姚秋楠 魏志平 刘彦群

221002江苏，徐州医科大学附属医院皮肤科（第三作者现在江苏省医学会）

葫芦素I对HaCaT细胞体外增殖及对角蛋白17、STAT3、VEGF表达的影响

姚秋楠 魏志平 刘彦群

221002江苏，徐州医科大学附属医院皮肤科（第三作者现在江苏省医学会）

目的探讨葫芦素I对HaCaT细胞体外增殖及角蛋白17（K17）、信号转导及转录激活子3（STAT3）、血管内皮生长因子（VEGF）表达的影响。方法采用不同浓度葫芦素I（0.0125、0.025、0.05、0.1 μmol/L）、含与0.1 μmol/L葫芦素I等体积DMSO的DMEM培养液（溶媒组）、DMEM培养液（阴性对照组）、10 nmol/L卡泊三醇（阳性对照组）分别作用于HaCaT细胞。采用CCK8法检测葫芦素I作用12、24、36 h后对HaCaT细胞体外增殖的影响，RT⁃PCR法检测葫芦素I作用24 h对HaCaT细胞K17和VEGF mRNA表达的影响，Western印迹法检测葫芦素I作用24 h对HaCaT细胞K17、STAT3、磷酸化STAT3（P⁃STAT3）和VEGF蛋白表达的影响。结果0.0125 μmol/L葫芦素I作用12 h即开始表现出对HaCaT细胞体外增殖的抑制作用，当葫芦素I浓度增加到0.1 μmol/L时，24 h和36 h的抑制率分别为43.00%±2.11%和48.98%±2.27%。与阴性对照组相比，各浓度葫芦素I组对HaCaT细胞体外增殖均有抑制作用（均P＜0.05），且该抑制作用随葫芦素I浓度的增加及作用时间的延长逐渐增强。不同浓度葫芦素I作用于HaCaT细胞24 h后，K17 mRNA及其蛋白、P⁃STAT3蛋白、VEGF mRNA及其蛋白表达量均随葫芦素I浓度的增加而降低，差异有统计学意义（均P＜0.05）。结论葫芦素I可抑制HaCaT细胞的体外增殖，并可在mRNA水平下调K17、VEGF的表达，在蛋白水平下调K17、P⁃STAT3、VEGF的表达。

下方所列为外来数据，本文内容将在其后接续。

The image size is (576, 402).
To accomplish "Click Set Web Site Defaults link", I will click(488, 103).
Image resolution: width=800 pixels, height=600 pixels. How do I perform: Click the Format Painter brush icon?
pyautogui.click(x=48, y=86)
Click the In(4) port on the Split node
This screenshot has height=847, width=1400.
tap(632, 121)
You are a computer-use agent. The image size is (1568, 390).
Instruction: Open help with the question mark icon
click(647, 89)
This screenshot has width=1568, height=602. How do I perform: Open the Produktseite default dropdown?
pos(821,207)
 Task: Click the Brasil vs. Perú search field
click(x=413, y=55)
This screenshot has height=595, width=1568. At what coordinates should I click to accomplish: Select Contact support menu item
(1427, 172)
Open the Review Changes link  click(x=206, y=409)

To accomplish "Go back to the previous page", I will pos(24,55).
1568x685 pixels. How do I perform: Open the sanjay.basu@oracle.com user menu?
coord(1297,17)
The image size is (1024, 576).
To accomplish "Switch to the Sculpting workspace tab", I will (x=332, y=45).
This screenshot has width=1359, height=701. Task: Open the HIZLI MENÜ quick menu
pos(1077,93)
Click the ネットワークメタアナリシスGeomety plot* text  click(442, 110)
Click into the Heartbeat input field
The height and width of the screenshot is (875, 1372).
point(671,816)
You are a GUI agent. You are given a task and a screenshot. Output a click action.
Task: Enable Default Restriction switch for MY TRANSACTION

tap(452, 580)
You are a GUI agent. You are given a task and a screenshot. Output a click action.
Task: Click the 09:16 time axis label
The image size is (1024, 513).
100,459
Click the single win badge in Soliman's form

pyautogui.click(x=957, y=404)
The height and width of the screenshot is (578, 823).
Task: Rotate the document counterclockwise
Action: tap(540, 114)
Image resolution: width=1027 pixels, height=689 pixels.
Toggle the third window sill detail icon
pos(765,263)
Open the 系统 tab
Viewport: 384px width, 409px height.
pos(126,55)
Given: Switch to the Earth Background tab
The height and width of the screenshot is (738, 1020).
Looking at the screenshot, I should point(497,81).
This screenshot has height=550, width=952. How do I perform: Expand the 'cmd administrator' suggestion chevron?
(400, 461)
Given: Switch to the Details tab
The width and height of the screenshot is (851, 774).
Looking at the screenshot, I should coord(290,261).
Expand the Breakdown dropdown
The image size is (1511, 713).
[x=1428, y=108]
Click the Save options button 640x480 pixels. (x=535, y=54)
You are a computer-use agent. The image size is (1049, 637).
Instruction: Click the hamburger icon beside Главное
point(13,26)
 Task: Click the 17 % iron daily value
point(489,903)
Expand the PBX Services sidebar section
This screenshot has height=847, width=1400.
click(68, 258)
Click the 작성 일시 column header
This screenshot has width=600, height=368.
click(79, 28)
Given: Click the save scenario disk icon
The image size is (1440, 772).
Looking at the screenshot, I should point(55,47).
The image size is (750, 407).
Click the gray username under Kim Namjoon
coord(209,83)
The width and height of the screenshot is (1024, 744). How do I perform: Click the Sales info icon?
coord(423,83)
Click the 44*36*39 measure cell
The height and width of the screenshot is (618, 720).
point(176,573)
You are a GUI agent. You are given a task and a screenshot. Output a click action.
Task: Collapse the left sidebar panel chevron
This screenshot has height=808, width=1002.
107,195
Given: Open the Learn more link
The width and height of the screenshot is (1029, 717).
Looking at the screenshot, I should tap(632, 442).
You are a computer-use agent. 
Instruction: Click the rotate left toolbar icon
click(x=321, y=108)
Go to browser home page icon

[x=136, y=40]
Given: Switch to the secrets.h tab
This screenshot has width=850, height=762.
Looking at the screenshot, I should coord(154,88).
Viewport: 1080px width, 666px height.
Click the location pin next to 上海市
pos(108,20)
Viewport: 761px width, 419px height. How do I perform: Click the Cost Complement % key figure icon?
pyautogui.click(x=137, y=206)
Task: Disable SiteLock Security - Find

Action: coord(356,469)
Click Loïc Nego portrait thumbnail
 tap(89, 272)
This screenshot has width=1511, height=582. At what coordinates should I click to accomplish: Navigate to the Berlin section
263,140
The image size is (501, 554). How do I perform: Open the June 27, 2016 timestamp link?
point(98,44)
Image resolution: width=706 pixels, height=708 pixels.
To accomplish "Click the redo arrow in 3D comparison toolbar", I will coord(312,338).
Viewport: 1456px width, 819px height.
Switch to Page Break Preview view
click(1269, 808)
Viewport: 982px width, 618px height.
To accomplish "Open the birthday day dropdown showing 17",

葫芦素类；角蛋白17；STAT3转录因子；血管内皮生长因子类；HaCaT细胞

葫芦素I是从葫芦科植物中提取出来的一种四环三萜类复合物，可抑制多种肿瘤细胞增殖、粘附、迁移及血管生成，并可抑制信号转导及转录激活子3（STAT3）磷酸化［1］。角蛋白17（K17）是一个含432个氨基酸的结构蛋白，由中间的α螺旋杆状域和两侧的非螺旋头域及尾域三部分构成［2］。研究发现，银屑病皮损中活化的角质形成细胞过表达K17，而正常皮肤与非银屑病皮损中K17表达无明显增高，因此认为K17是银屑病的标志之一［3］。许多研究已表明角质形成细胞中K17可依赖STAT3活化途径表达上调。本实验研究了葫芦素I对HaCaT细胞体外增殖及对K17、STAT3、血管内皮生长因子（VEGF）表达的影响，旨在探讨葫芦素I能否成为治疗银屑病的潜在药物及其可能的作用机制。

材料与方法

一、细胞与试剂

人永生化角质形成细胞株HaCaT细胞（上海复祥生物科技有限公司），葫芦素I（批号14747，纯度 ≥98%，美国Cyagen公司），卡泊三醇（批号VICI1532，纯度＞98%，徐州微科曼得生物工程有限公司），DMEM培养基（美国Gibco公司），胎牛血清（杭州四季青生物工程材料有限公司），Cell Counting Kit⁃8（CCK⁃8）试剂盒（上海碧云天生物技术研究所），鼠抗人STAT3单克隆抗体、兔抗人磷酸化STAT3（P⁃STAT3）单克隆抗体（Tyr705）（美国Cell Sighaling公司），兔抗人K17单克隆抗体、兔抗人GAPDH单克隆抗体（美国Abcam公司），兔抗人VEGF多克隆抗体（武汉博士德生物工程有限公司），辣根酶标记山羊抗小鼠IgG、辣根酶标记山羊抗兔IgG抗体（北京中杉金桥生物技术有限公司），反转录及PCR试剂盒（北京天根生化科技有限公司产品）。RT⁃PCR引物由生工生物工程（上海）股份有限公司设计。

二、细胞培养及实验分组

HaCaT细胞培养于含10%胎牛血清、100 U/ml青霉素、100 μg/ml链霉素的高糖DMEM培养液中，置于37℃，5%CO2饱和湿度培养箱中培养。待细胞长满瓶底后，以含0.02%EDTA的0.25%胰蛋白酶溶液消化细胞，接种于培养瓶内，置培养箱中培养24 h贴壁后，更换无血清、无双抗DMEM培养液，并加入不同浓度葫芦素I。根据Kim等［4］选用的葫芦素I浓度梯度及我们的预实验结果，最终将实验分为0.0125、0.025、0.05、0.1 μmol/L葫芦素I组、溶媒组（含与0.1 μmol/L葫芦素I等体积DMSO的DMEM培养液）、阴性对照组（DMEM培养液）和阳性对照组（10 nmol/L卡泊三醇）［5］。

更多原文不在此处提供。